Thanks for the responses!
Regarding the structure of the data. Previously for some other data analysis we have read .root files and created a TTree and then converted it to a RDataFrame. However, I thought that when sorting data it is probably more efficient to use the Tree class and thus I wanted to stay there. Anyhow to present more insight into the datastructure I present the following code snippet and the output.
tree = create_Tree() #Self definied function that returns a tree created from the data
print(f'type of tree: {type(tree)}')
print(f'tree: {tree}')
df = ROOT.RDataFrame(tree)
print(f'type of dataframe: {type(df)}')
print(f' df: {df}')
print(df.GetColumnNames())
print(df.GetColumnTypeNamesList())
generates the following output
tree: Name: Data_R Title:
type of dataframe: <class cppyy.gbl.ROOT.RDataFrame at 0x82ed998>
df: A data frame built on top of the Data_R dataset.
{ "Channel", "Timestamp", "Board", "Energy", "Flags" }
Traceback (most recent call last):
File "3läsadata.py", line 67, in <module>
print(df.GetColumnTypeNamesList())
AttributeError: 'RDataFrame' object has no attribute 'GetColumnTypeNamesList'
The “Board” and “Flags” data are not of any importance at this stage.
To clarify what each column contains here is an example of how the data would have been presented in a spreadsheet, without loss of information:
event timestamp energy channel
1 23453 150 3
2 32423 3400 4
.
.
.
Data can be obtained using the following snippet of code:
for event in myTree:
ch = event.Channel
time = event.Timestamp
energy= event.Energy
and ch, time and energy are all floats in this case (or ints, but you get the point, numbers not lists)
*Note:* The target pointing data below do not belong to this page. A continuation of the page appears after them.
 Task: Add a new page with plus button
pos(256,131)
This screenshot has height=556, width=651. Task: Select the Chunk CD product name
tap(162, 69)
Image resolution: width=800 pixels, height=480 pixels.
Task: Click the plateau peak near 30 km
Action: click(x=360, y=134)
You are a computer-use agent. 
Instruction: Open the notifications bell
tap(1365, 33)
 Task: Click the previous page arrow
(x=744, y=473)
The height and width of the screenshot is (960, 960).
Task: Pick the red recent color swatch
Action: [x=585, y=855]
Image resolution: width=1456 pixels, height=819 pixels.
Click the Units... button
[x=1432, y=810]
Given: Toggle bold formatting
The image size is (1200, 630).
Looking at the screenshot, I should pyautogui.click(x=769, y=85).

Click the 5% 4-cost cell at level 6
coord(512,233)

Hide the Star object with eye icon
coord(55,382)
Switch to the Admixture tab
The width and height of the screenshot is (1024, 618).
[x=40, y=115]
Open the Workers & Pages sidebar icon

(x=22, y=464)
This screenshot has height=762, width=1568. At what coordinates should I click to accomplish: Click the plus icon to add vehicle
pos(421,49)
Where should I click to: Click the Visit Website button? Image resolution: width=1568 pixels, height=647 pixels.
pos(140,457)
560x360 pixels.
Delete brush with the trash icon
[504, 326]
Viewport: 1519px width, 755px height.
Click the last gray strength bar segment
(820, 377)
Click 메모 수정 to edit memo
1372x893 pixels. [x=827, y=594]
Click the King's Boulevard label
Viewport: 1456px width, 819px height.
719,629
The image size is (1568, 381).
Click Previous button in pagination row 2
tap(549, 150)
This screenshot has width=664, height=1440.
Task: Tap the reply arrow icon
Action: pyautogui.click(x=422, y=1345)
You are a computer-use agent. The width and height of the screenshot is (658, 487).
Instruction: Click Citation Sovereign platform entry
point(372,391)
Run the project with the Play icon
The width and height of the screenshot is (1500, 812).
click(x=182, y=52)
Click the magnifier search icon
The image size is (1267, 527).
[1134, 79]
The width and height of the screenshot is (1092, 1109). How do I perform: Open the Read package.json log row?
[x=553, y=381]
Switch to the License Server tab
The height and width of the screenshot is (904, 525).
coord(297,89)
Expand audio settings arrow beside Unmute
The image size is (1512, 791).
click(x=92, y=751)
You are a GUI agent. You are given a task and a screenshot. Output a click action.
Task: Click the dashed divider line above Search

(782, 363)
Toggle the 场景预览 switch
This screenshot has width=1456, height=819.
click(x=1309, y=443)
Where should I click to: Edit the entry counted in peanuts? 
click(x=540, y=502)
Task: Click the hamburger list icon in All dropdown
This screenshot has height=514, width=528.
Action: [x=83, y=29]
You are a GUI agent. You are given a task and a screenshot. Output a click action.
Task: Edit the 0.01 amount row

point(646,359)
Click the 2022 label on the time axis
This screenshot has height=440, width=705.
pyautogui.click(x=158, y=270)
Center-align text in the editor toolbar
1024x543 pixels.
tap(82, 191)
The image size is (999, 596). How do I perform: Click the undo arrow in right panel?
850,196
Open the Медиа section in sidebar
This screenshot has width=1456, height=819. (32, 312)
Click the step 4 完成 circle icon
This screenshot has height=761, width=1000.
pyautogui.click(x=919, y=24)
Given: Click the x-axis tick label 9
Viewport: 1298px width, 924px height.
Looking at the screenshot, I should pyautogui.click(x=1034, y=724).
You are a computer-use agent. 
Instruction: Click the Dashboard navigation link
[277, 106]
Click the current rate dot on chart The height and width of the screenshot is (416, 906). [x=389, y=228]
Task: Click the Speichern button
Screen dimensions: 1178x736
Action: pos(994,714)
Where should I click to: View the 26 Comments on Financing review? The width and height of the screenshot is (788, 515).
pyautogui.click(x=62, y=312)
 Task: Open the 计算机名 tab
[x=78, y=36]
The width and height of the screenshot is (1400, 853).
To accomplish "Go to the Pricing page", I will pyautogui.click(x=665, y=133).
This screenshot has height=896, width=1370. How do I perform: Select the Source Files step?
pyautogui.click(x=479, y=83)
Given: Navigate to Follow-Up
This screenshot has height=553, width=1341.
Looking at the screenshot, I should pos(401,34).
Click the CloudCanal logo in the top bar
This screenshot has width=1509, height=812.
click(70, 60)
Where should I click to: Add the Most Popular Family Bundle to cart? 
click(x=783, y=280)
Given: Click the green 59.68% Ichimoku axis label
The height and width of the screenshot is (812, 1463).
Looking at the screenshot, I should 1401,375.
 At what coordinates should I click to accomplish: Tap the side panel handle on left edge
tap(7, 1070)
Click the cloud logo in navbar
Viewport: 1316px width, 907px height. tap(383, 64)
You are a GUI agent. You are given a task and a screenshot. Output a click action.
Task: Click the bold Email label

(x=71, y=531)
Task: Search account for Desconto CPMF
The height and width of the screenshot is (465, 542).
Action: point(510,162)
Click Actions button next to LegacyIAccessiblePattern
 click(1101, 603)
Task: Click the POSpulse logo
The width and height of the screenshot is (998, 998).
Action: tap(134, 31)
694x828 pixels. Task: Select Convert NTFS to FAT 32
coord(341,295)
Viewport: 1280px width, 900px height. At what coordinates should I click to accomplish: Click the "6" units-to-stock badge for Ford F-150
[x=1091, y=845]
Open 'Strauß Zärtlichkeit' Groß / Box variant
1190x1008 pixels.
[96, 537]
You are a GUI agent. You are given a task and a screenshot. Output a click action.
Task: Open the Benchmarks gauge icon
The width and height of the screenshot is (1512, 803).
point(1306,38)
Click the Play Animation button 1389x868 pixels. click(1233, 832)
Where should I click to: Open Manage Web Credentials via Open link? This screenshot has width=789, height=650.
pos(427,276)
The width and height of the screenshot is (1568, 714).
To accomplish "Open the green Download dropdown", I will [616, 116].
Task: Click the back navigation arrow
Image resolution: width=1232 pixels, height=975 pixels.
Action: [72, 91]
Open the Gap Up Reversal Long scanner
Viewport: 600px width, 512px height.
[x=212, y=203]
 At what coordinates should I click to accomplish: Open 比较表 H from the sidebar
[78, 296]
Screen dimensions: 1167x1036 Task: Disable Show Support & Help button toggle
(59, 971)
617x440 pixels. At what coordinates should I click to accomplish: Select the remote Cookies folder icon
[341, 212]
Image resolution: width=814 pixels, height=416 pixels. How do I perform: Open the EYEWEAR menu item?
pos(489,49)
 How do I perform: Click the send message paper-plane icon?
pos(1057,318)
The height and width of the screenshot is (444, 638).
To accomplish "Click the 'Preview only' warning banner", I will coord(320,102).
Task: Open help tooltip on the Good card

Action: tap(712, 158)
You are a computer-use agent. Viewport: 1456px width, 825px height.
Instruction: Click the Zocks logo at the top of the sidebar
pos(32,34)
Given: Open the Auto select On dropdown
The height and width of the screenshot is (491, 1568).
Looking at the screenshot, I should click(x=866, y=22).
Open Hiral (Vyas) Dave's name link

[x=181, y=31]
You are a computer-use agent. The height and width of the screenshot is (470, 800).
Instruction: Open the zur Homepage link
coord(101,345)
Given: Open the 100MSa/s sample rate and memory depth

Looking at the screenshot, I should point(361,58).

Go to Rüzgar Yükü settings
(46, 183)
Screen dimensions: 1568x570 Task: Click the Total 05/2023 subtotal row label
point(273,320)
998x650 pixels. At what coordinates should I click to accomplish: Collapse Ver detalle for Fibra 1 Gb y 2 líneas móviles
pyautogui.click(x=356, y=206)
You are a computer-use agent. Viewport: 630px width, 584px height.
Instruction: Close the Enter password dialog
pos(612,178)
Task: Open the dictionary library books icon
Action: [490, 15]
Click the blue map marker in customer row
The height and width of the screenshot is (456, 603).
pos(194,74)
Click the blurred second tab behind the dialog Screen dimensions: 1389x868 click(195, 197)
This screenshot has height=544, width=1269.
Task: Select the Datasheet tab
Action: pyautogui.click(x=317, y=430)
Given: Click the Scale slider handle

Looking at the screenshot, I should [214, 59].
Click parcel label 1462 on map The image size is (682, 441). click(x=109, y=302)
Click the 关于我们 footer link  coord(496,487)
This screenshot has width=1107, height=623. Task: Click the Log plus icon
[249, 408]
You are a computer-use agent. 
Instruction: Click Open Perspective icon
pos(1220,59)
If I would have had acces to unlimited computing power I would have written the following code:
list_of_coincident_events=[]
for event1 in tree:
ch1 = event1.Channel
time1 = event1.Timestamp
energy1 = event1.Energy
for event 2 in myTree:
time2 = event2.Timestamp
if abs(time1 - time2) <=400 :
ch2 = event2.Channel
time2 = event2.Timestamp
energy2 = event2.Energy
list_of_coincident_events.append([ch1, ch2, time1, time2, energy1,
energy2])
#Something that saves list_of_coincident_events in a reasonable format
I currently think that a reasonable way of performing the task is to sort the tree based on timestamp and then loop through the data like above, but the second for loop wouldn’t be necessary (since the data is sorted and only the next event would have to be considered), wich would reduce the computation time drastically.
edit: added code tags